*Work order*
Only the text of the records belongs in the answer, copied exactly, with every picture omitted.
[[ Data records open ]]
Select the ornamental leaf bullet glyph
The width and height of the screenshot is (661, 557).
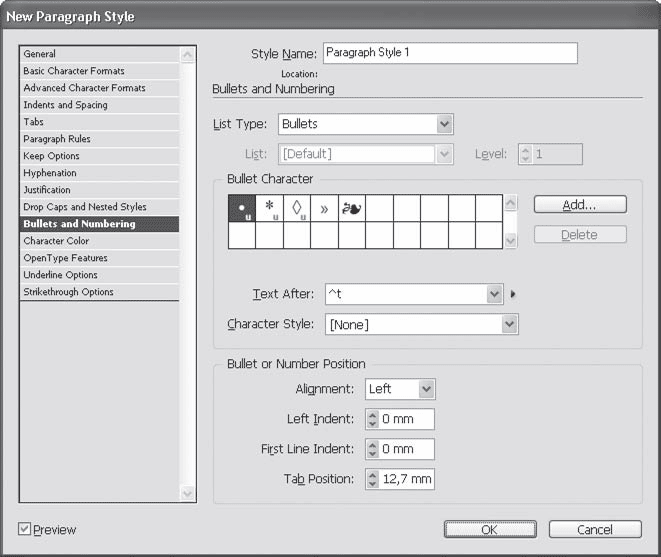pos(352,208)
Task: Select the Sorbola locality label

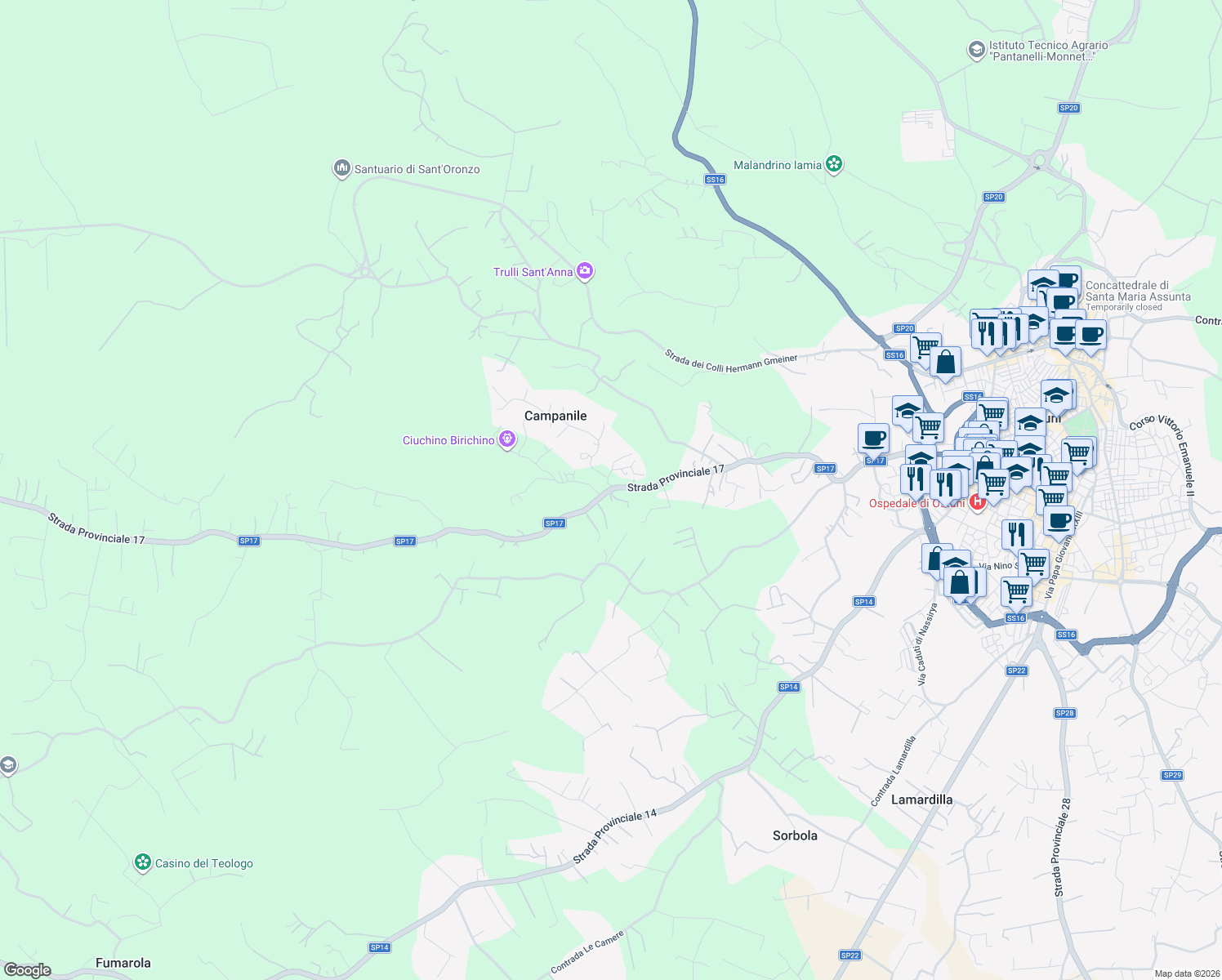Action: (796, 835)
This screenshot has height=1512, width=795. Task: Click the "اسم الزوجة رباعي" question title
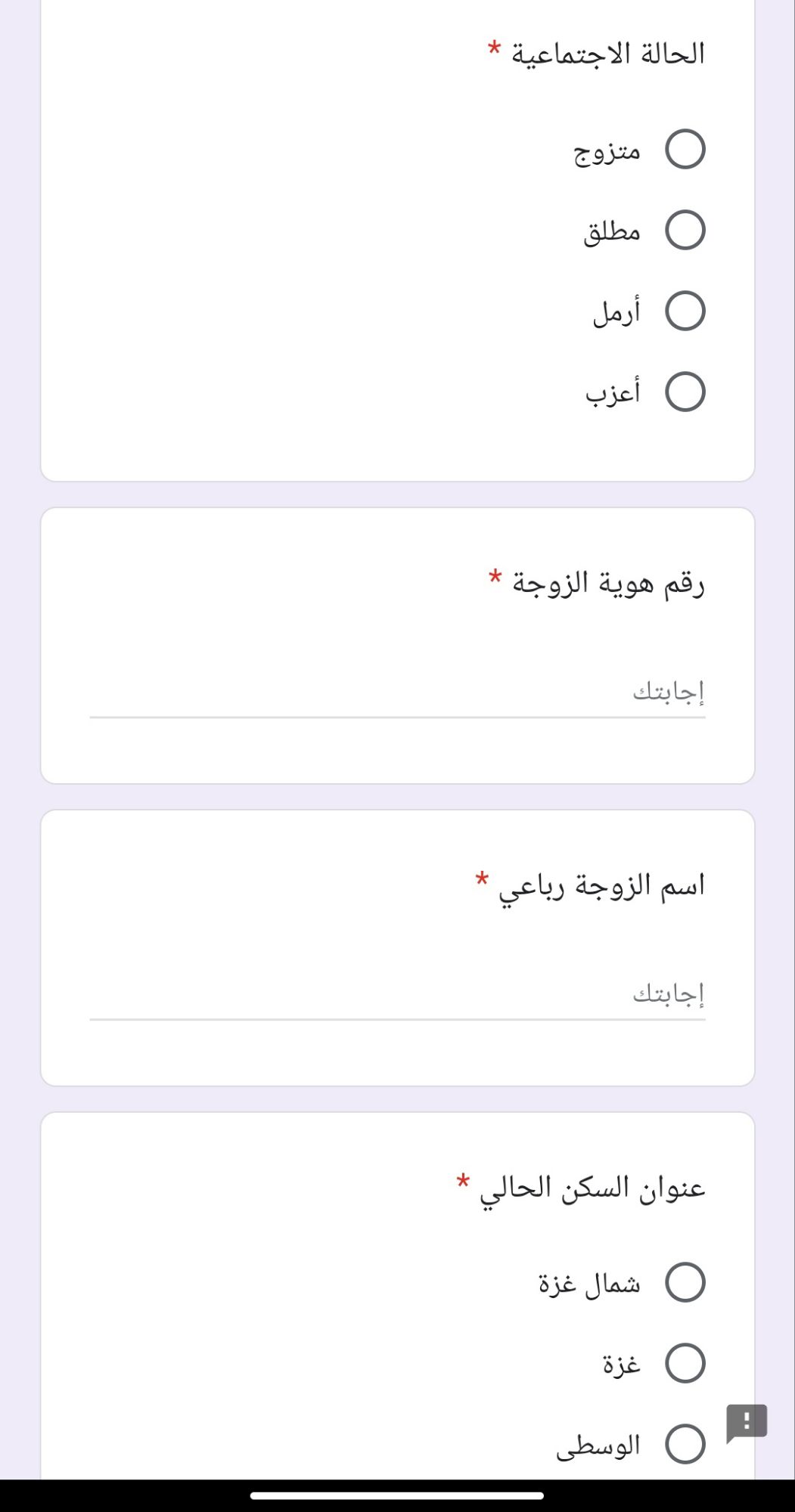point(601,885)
[[ Data records closed ]]
*Result*
Select the ornamental leaf bullet glyph
The width and height of the screenshot is (661, 557).
pos(352,208)
Task: Select the Sorbola locality label

Action: (796, 835)
This screenshot has height=1512, width=795. Task: Click the "اسم الزوجة رباعي" question title
point(601,885)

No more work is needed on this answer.